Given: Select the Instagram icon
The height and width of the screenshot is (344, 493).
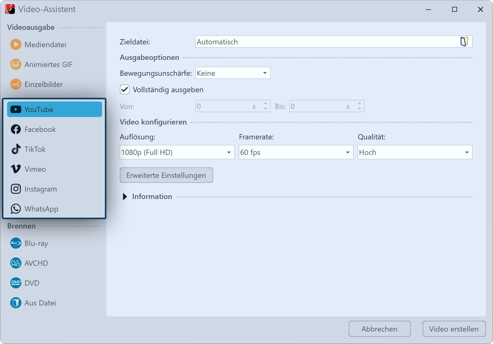Looking at the screenshot, I should pos(16,189).
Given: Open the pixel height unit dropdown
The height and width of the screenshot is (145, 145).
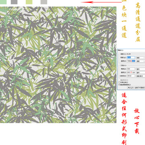Looking at the screenshot, I should click(141, 61).
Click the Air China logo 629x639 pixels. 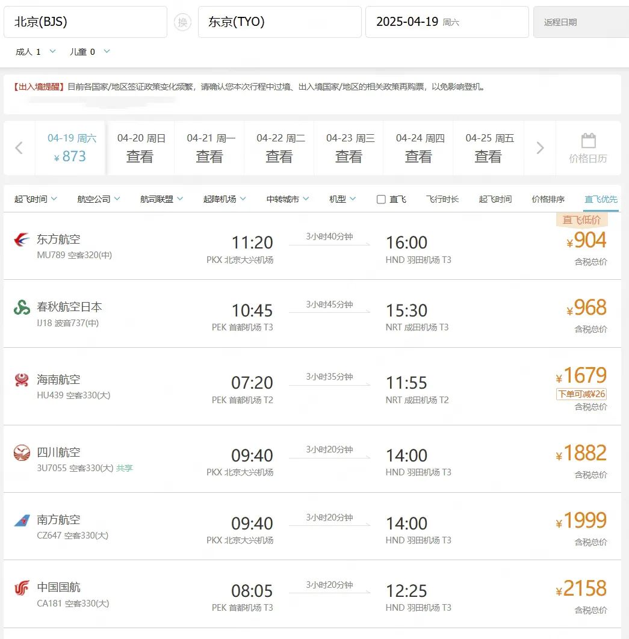point(22,588)
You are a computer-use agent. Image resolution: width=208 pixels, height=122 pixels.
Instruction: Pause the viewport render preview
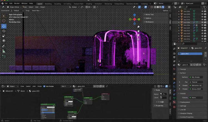pyautogui.click(x=169, y=7)
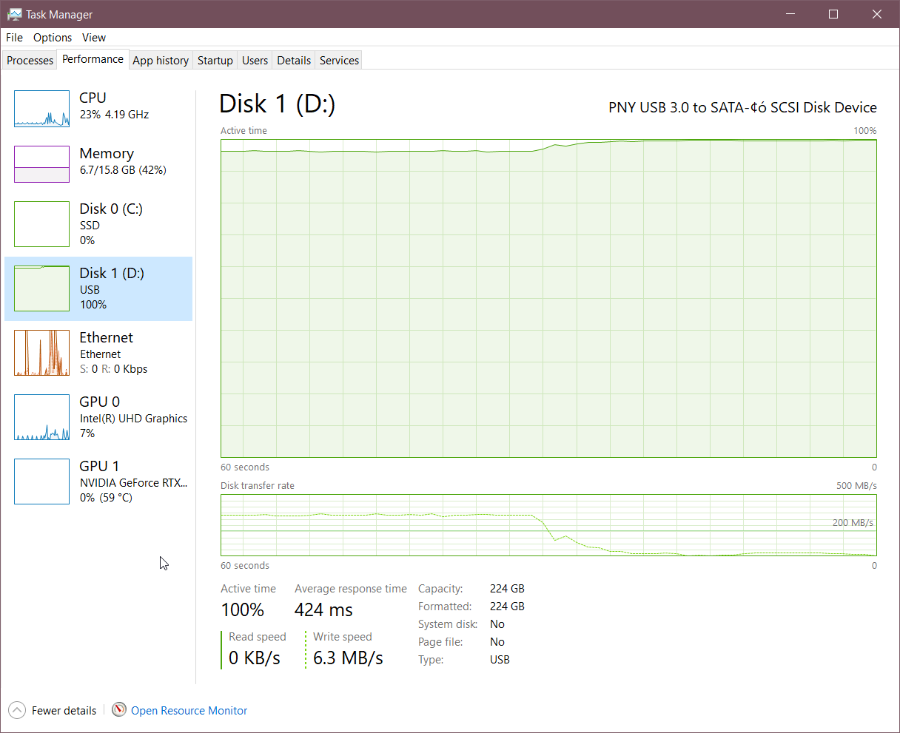The width and height of the screenshot is (900, 733).
Task: Click the Task Manager title bar icon
Action: pyautogui.click(x=14, y=14)

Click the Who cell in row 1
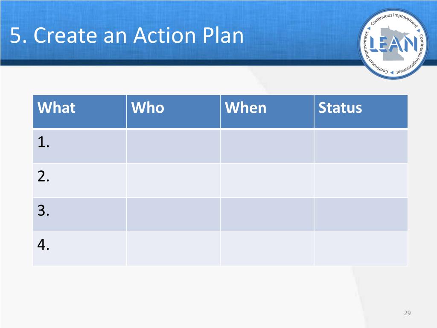173,146
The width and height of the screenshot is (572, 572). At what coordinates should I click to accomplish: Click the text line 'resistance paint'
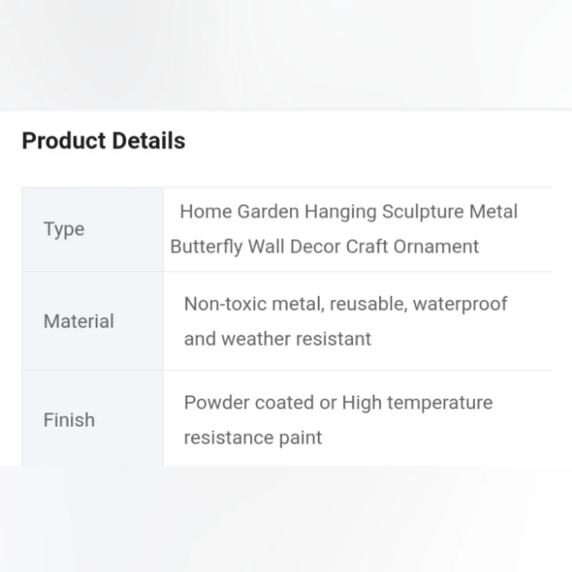click(253, 438)
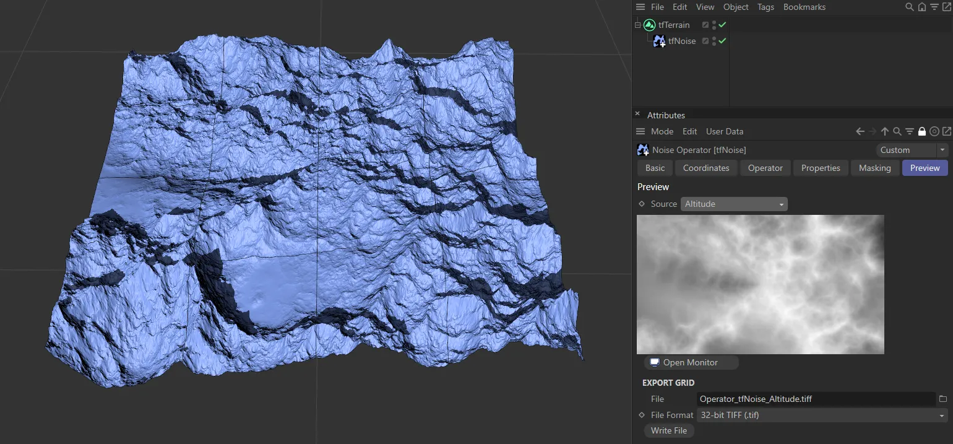Screen dimensions: 953x444
Task: Open search in Object Manager header
Action: (910, 7)
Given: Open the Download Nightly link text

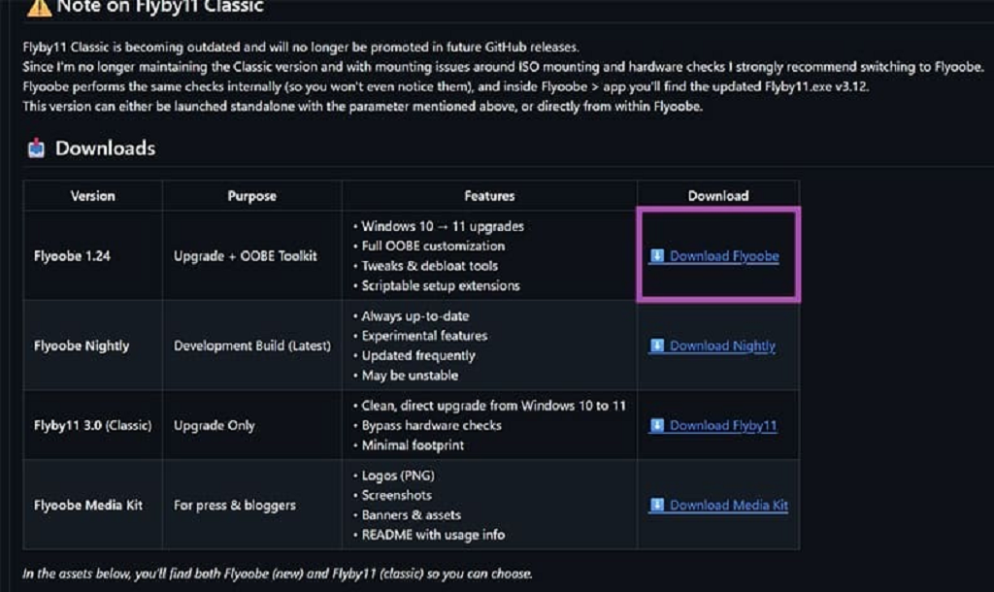Looking at the screenshot, I should coord(722,345).
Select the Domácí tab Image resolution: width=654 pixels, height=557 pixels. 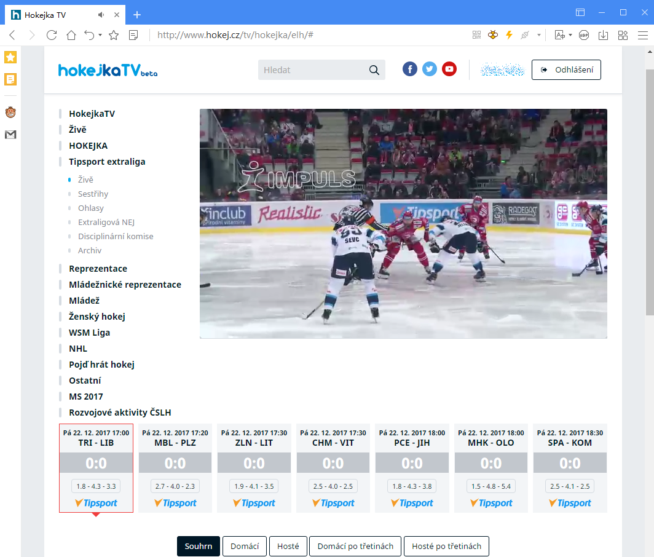(x=244, y=546)
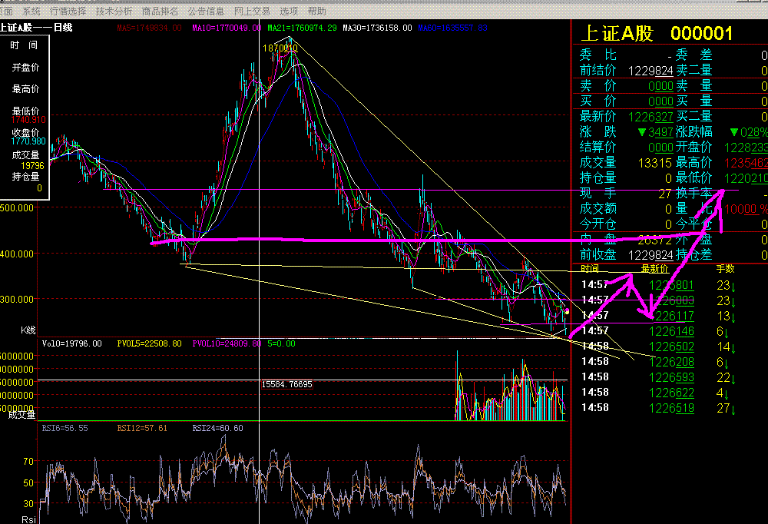The image size is (768, 524).
Task: Open the 网上交易 menu
Action: 252,12
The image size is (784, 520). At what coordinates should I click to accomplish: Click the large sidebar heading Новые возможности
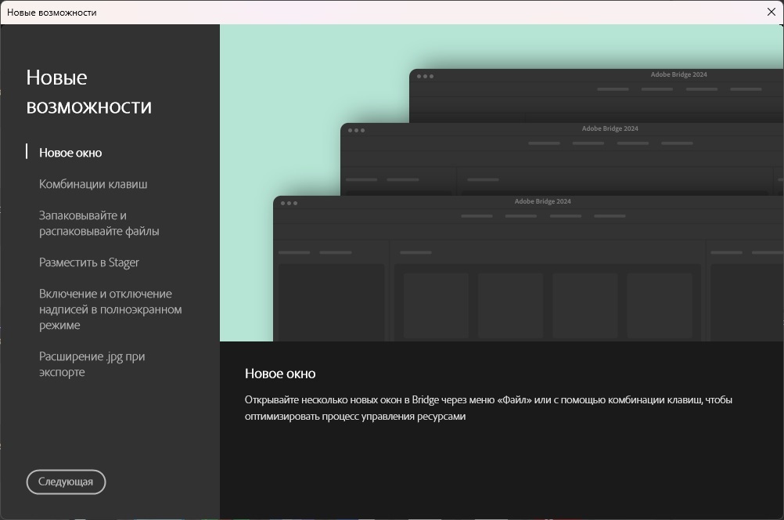(88, 92)
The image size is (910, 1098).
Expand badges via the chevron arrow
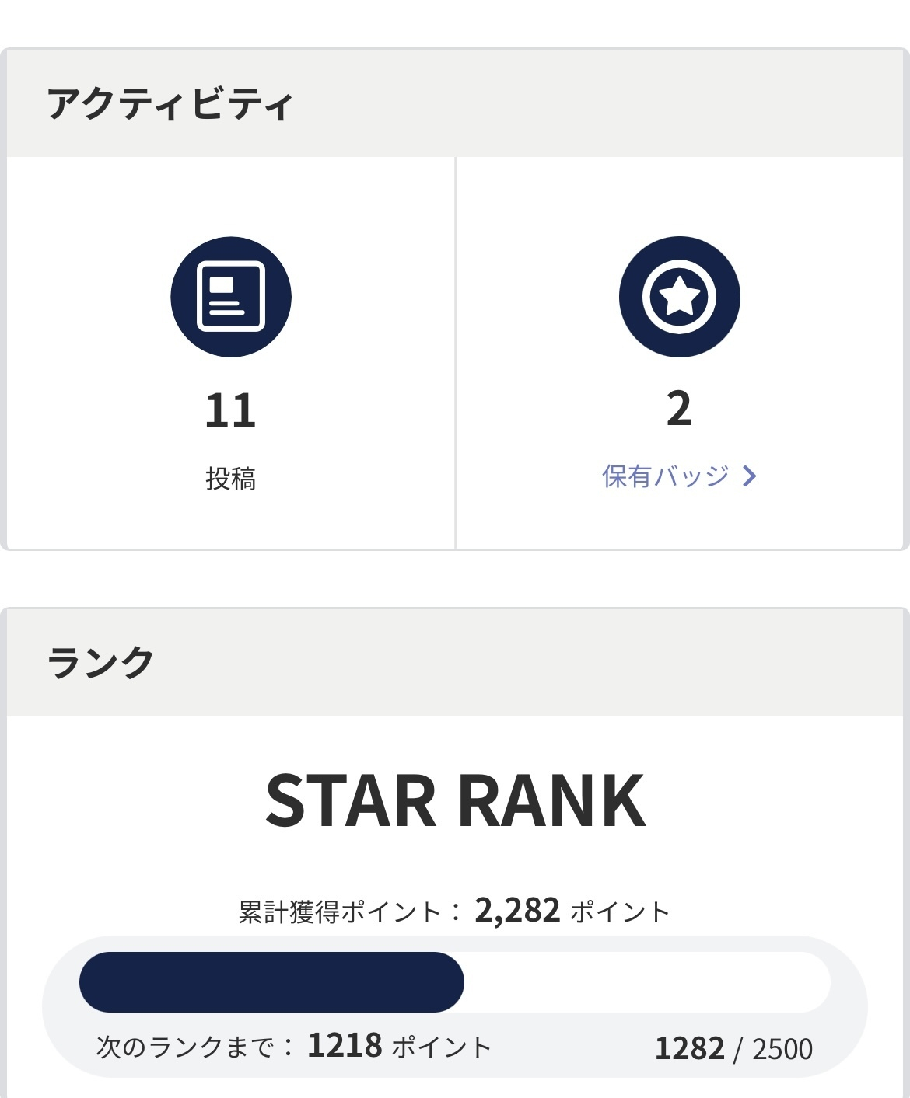749,476
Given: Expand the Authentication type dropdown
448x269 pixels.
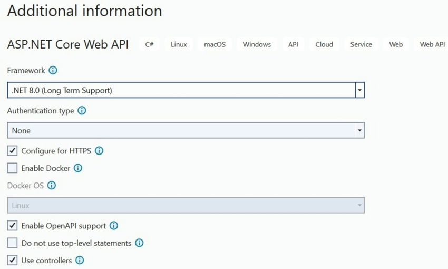Looking at the screenshot, I should (x=359, y=130).
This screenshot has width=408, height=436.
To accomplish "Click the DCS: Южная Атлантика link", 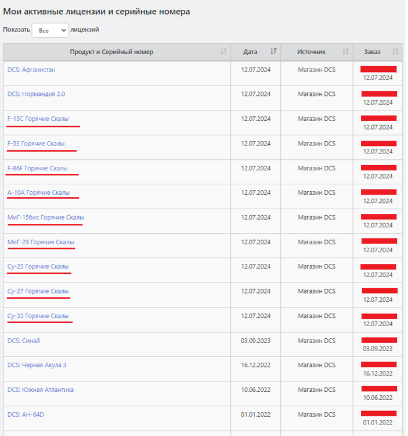I will (41, 389).
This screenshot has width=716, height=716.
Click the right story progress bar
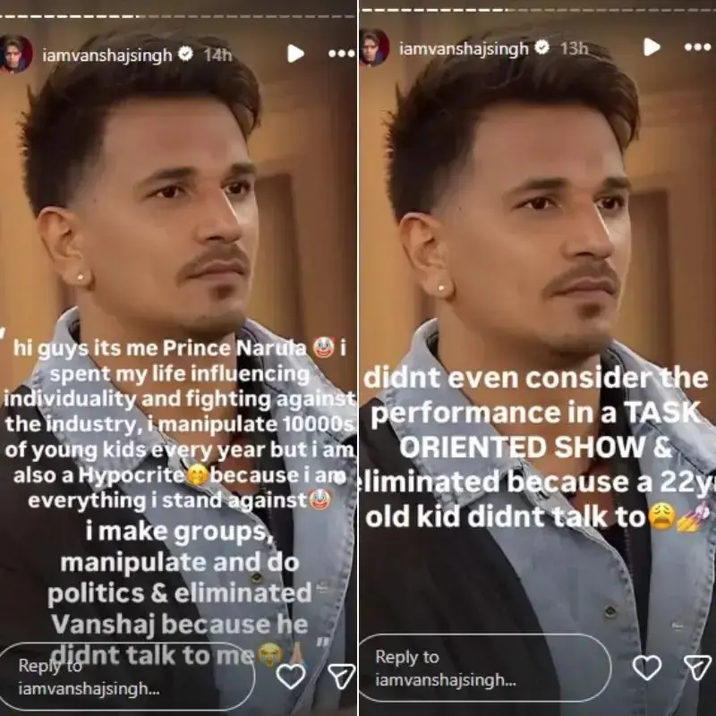538,9
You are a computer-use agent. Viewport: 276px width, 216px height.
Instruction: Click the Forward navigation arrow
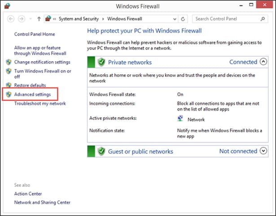[x=22, y=19]
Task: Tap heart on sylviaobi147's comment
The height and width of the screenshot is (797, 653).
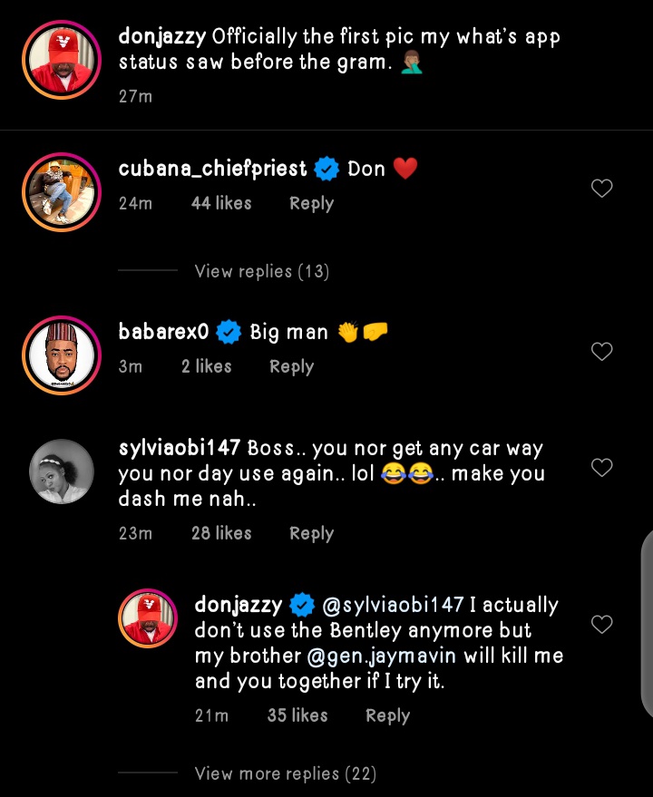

What you need to do
The lines above that hold the word "dropdown" are the ones to copy.

Answer to the problem
Given: Open the pixel height unit dropdown
Given: Expand the Authentication type dropdown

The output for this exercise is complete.